4. Perturbed Special Polytopes

  • Idea: start from a catalog (cube, cross-polytope, Viterbo counterexample) and apply small randomized symplectic or affine perturbations. Useful for stress-testing capacity algorithms along known families.
  • Params: base polytope id, perturbation budget, symplectic/affine toggle.
  • Replay: (base_id, seed); deterministic perturbation sequences.
  • Open question: best way to constrain perturbations so that invariants (symplectic, lagrangian product structure) remain intact—escalate before implementing.

5. Streaming Filters / Rejection Pipelines

  • Idea: wrap any generator with a predicate (e.g., “systolic ratio ≥ 0.9”) and expose a filtered stream. Inputs add a filter_seed for deterministic acceptance/rejection.
  • Policy: the wrapped generator still owns the replay token; the filter stores “skip counts” so that regenerating row k repeats the same sequence of rejections before yielding.

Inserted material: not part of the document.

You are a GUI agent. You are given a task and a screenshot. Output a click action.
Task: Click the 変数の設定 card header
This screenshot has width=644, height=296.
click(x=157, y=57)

Integration with the Atlas Dataset

  • Row schema: {"polytope": Poly4, "generator": name, "params": json, "replay_token": value}. The atlas build stage reads this schema to call generate_single when regenerating artifacts.
  • Config knobs: each dataset config lists generators with explicit rows (or max_rows for enumerations). Scaling up/down means editing those integers directly, which keeps per-source cost controls obvious (e.g., “Mahler = 40 rows, Regular products = 10 rows, Catalog = 5 rows”).
  • Testing: smoke configs cap each generator at ≤3 rows to keep tests/smoke under 10 seconds; full configs rely on scripts/reproduce.sh.
  • Escalation hooks: if a generator cannot hit requested constraints (e.g., Mahler sampler fails to find a polygon with desired in-radius), it should emit structured errors referencing this page and the originating ticket.

Next Steps

  1. Surface the rand4 module via PyO3 bindings so Python stages can stream polytopes without re-implementing algorithms.
  2. Add benchmark hooks to record generation time per row (to correlate distributions with compute cost).
  3. Expand the generator catalogue with sphere packings, zonotopes, and EHZ-focused adversarial shapes once the current families cover the baseline dataset needs.